Some possible Sunday reading relating to these thoughts :).

https://lwn.net/Articles/645115/ "Delay-gradient congestion control" [2015, Linux partial implementation]

our Dave's reply to a comment:

https://lwn.net/Articles/647322/

Quote "there is a huge bias (based on the experimental evidence) that classic delay based tcps lost out to loss based in an undeployable fashion"

- not to argue the quote either way.  But there's some implicit references there that are relevant.  Primarily a well-documented result on TCP Vegas.  AIUI Vegas uses increased delay as well as loss/marks as a congestion signal.  As a result, it gets a lower share of the bottleneck bandwidth when competing with other TCPs.  Secondly uTP has a latency (increase) target (of 100ms :p), _deliberately_ to de-prioritize itself.  (This is called LEDBAT and has also been implemented as a TCP).

Alan


On 21/06/15 17:19, Benjamin Cronce wrote:
Just a random Sunday morning thought that has probably already been thought of before, but I currently can't think of hearing it before.

My understanding of most TCP congestion control algorithms is they primarily watch for drops, but drops are indicated by the receiving party via ACKs. The issue with this is TCP keeps pushing more data into the window until a drop is signaled, even if the rate received is not increased. What if the sending TCP also monitors rate received and backs off cramming more segments into a window if the received rate does not increase.

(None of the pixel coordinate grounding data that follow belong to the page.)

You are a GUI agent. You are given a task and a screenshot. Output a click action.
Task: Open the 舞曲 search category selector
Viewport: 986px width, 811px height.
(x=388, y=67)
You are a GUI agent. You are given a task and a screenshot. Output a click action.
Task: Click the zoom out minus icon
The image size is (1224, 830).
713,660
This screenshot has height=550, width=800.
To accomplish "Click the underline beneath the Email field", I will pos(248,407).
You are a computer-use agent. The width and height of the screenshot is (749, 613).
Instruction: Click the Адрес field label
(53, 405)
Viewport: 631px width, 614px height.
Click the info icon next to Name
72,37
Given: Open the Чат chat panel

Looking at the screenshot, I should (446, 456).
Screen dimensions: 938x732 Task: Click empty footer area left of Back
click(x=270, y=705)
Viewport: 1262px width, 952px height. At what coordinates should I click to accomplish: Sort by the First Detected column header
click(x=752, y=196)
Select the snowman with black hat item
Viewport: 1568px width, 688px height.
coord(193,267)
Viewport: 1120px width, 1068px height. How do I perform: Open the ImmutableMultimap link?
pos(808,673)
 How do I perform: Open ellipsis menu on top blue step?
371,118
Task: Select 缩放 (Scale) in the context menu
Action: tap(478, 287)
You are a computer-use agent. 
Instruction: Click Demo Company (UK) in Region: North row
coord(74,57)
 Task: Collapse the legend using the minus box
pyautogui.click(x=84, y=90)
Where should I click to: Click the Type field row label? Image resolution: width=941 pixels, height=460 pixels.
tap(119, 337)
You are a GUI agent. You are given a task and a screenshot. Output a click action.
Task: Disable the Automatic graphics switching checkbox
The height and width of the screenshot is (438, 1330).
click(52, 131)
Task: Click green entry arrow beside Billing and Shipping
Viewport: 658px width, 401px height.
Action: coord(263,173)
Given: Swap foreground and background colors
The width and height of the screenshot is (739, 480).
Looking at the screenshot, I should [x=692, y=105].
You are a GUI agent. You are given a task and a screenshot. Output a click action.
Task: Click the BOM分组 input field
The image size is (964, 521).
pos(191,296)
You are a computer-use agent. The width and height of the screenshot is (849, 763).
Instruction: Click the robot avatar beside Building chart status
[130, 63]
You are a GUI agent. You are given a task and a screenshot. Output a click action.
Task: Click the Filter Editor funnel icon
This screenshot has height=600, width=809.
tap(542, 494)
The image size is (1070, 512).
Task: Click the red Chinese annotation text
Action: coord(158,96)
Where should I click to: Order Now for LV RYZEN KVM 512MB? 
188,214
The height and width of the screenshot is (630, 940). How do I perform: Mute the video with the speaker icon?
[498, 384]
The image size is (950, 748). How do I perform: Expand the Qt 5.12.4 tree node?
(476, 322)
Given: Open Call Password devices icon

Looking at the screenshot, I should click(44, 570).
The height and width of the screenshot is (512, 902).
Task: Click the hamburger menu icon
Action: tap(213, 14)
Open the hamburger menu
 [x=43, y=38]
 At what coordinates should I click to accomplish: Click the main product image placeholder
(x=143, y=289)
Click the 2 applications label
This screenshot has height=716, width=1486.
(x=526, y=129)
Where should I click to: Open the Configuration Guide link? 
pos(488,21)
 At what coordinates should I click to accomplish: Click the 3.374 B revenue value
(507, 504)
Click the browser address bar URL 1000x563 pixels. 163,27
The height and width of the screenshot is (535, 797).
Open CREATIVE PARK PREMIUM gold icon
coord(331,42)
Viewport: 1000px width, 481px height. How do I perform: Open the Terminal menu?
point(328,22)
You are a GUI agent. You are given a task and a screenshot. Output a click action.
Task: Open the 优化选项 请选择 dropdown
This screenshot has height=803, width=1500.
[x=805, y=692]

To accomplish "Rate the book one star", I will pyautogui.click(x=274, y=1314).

Two things to measure this. RTT which is part of TCP statistics already and the rate at which bytes are ACKed. If you double the number of segments being sent, but in a time frame relative to the RTT, you do not see a meaningful increase in the rate at which bytes are being ACKed, may want to back off.

It just seems to me that if you have a 50ms RTT and 10 seconds of bufferbloat, TCP is cramming data down the path with no care in the world about how quickly data is actually getting ACKed, it's just waiting for the first segment to get dropped, which would never happen in an infinitely buffered network.

TCP should be able to keep state that tracks the minimum RTT and maximum ACK rate. Between these two, it should not be able to go over the max path rate except when attempting to probe for a new max or min. Min RTT is probably a good target because path latency should be relatively static, however path free-bandwidth is not static. The desirable number of segments in flight would need to change but would be bounded by the max.

Of course naggle type algorithms can mess with this because when ACKs occur is no longer based entirely when a segment is received, but also by some other additional amount of time. If you assume that naggle will coalesce N segments into a single ACK, then you need to add to the RTT, the amount of time at the current PPS, how long until you expect another ACK assuming N number of segments will be coalesced. This would be even important for low latency low bandwidth paths. Coalesce information could be assumed, negotiated, or inferred. Negotiated would be best.

Anyway, just some random Sunday thoughts.